Copy out exactly each line from the line with "Click the Audience" through the last line of the material below.

== Information given ==

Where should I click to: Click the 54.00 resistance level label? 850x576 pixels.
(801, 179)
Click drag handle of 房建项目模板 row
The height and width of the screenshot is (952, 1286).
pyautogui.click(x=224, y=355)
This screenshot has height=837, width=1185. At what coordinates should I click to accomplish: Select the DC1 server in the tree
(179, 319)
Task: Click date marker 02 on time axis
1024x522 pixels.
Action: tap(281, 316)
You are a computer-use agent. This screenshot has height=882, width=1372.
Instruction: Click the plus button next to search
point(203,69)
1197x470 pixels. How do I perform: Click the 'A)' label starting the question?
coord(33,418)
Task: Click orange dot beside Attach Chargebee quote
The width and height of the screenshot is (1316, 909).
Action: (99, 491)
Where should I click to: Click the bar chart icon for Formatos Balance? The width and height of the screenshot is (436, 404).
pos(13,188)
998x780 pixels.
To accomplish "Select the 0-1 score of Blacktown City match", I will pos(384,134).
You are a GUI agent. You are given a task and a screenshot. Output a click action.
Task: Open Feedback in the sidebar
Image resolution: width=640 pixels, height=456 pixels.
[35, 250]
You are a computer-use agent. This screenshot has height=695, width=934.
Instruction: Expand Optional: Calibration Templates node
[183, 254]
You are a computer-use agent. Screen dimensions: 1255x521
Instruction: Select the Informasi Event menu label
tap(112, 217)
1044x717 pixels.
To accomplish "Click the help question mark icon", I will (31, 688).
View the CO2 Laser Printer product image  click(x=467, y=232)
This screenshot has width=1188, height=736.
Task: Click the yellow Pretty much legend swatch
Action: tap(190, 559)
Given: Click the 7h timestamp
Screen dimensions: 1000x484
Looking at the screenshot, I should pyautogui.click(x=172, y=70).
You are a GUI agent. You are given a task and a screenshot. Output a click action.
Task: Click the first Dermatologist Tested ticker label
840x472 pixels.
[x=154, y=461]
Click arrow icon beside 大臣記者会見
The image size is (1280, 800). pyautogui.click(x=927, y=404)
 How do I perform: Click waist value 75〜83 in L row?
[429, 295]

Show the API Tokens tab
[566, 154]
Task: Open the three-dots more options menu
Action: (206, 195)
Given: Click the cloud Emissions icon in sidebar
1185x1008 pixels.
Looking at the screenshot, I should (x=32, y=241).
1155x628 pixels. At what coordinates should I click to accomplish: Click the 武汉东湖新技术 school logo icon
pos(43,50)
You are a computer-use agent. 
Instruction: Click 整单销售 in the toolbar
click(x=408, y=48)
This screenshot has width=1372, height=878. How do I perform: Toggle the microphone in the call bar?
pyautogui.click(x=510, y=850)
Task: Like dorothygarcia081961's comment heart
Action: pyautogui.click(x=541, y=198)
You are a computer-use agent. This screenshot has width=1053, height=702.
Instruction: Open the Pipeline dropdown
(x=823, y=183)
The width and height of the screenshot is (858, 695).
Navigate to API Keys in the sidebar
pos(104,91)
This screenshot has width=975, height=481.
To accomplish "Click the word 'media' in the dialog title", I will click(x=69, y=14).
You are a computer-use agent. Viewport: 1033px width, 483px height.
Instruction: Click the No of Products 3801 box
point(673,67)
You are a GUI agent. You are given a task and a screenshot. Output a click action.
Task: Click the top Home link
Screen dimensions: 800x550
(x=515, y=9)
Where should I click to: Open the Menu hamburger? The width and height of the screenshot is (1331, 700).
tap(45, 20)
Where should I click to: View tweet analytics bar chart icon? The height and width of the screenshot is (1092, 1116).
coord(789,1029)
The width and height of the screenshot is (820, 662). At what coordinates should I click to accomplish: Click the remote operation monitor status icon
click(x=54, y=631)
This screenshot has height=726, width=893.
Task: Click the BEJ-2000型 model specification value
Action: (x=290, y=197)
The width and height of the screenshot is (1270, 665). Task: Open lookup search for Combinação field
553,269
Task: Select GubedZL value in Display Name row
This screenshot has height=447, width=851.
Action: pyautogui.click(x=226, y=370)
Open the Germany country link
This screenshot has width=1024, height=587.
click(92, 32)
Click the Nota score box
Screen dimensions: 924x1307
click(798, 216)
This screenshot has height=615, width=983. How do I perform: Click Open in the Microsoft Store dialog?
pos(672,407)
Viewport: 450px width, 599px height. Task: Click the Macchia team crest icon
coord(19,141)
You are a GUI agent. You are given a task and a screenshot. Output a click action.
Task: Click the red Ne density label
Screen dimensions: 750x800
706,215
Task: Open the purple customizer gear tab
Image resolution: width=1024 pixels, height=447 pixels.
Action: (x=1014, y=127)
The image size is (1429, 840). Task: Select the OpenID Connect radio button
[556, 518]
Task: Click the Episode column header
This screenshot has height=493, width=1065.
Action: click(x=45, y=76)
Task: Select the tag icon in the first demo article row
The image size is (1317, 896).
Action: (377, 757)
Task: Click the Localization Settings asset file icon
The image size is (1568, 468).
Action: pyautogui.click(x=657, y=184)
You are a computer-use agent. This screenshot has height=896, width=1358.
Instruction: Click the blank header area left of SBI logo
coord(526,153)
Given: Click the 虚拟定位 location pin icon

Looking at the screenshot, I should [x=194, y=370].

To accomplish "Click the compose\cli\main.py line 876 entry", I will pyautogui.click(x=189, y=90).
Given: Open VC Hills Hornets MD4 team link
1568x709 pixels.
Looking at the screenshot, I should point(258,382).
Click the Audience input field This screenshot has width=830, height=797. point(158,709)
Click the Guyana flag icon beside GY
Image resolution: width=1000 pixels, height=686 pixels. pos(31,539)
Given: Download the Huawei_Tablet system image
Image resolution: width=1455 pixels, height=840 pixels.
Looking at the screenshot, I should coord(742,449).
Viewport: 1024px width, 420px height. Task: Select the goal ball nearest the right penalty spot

===

> [Worked solution]:
Click the Audience input field This screenshot has width=830, height=797. point(158,709)
Click the Guyana flag icon beside GY
Image resolution: width=1000 pixels, height=686 pixels. pos(31,539)
Given: Download the Huawei_Tablet system image
Image resolution: width=1455 pixels, height=840 pixels.
Looking at the screenshot, I should coord(742,449).
Viewport: 1024px width, 420px height. Task: Select the goal ball nearest the right penalty spot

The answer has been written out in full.